After a nail-biting drive where I thought she would die in the car, they put her in a box with oxygen and a load of medication. They told us we had to wait and see. I was emotionally exhausted. We went home Saturday dreading the phone would ring with bad news.

We did get a call Sunday morning: finally she was improving. By the afternoon, her respiratory rate was normal and she had started eating. We went to see her. She was drowsy and weak but purred loudly when I took her in my arms.

She continued improving through Monday, and with much relief we took her home by end of day. After everything that happened since Friday, I’m amazed she’s home.

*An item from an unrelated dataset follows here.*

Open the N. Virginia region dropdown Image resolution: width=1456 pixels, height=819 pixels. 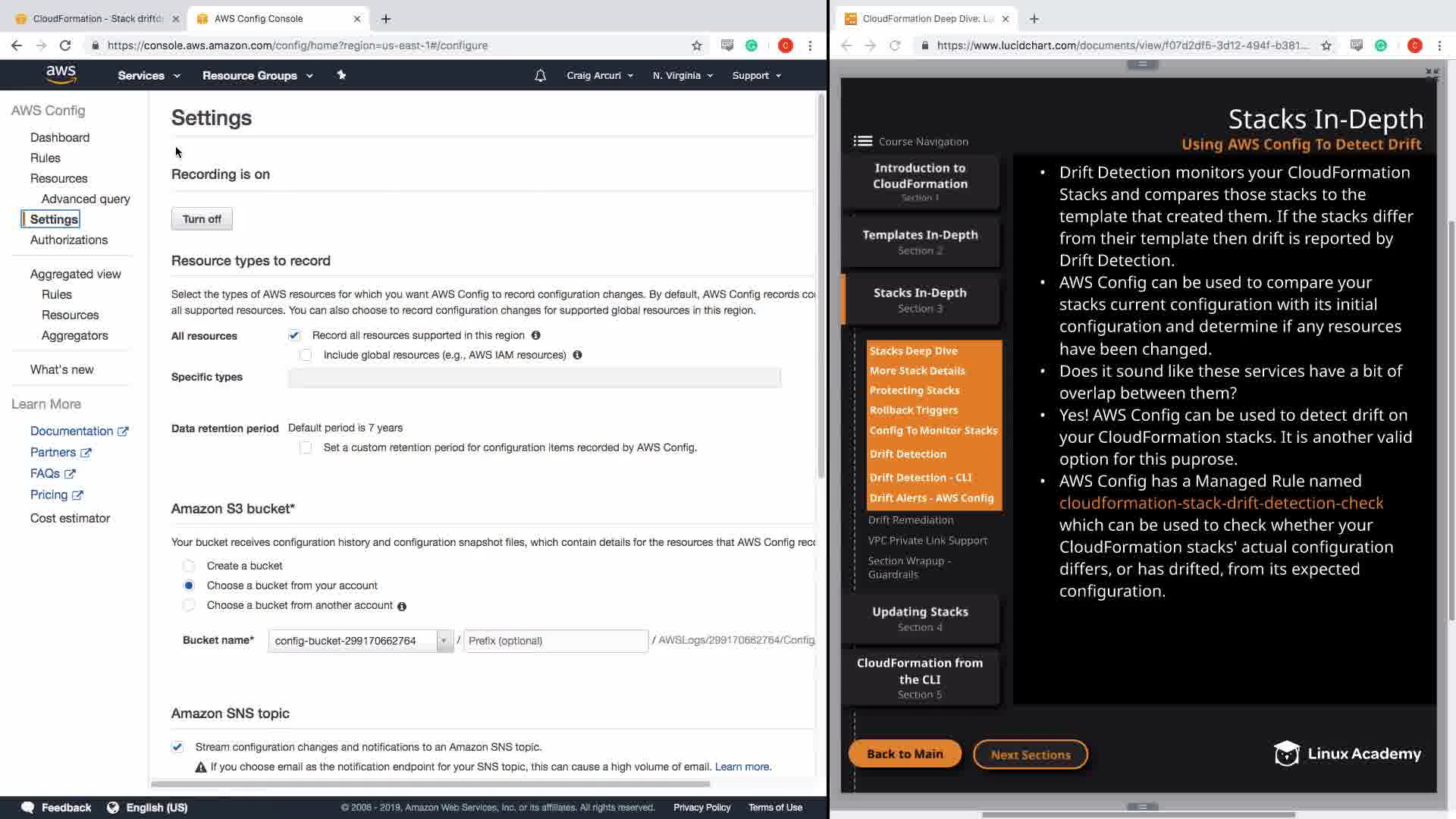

At the same time, I must come to grips with her new condition. A few days ago, we still had several years ahead of us with her in our lives. Now, she could die next week, or next year. The doctor did not dare say any longer. It’s now about medication, managing her stress level, and luck.

Still, I will enjoy whatever she has left. Any other time is a million times better than last Friday.

I’m not proud of how long it’s taken me to finally do this, but today I scheduled my first blood donation. I have no excuse but I’m looking forward to it. I created an account with Canadian Blood Services and installed their app in the hope that this will remind me to do it regularly.

What spurred me to finally do it is the frequent radio ads they run. There is currently a real urgency for blood across Canada. Combined with the alarming hospital staff shortages, and how helpless I feel, donating blood really seems like the very least I can do.

Here’s a take that is not going to be popular in my circles: I don’t understand computing anymore. A windowing system in 2022 that cannot run on anything less powerful than an M1 is over-engineered, pure and simple. Come on, it’s overlapping windows. We’re not sending rockets to Mars here.

I had to request an M1 at work because Xcode was threatening liftoff every time I built our app on Intel. That is not progress. We get all this power, and instead our software becomes ever more bloated, because look all the CPU we can use now! When Java IDEs launch and build faster than Xcode, you know we missed a turn somewhere.

What a waste.

Intriguing:

[T]he most intractable problems of the modern world, from climate change to political polarization, result in large part from an imbalance between the left and right brains.

Surveys are the new spam.

“How did we do?”

Every. Single. Time. You. Buy. Something. Online.

Guess what, everything was fine until you sent me that freakin’ survey.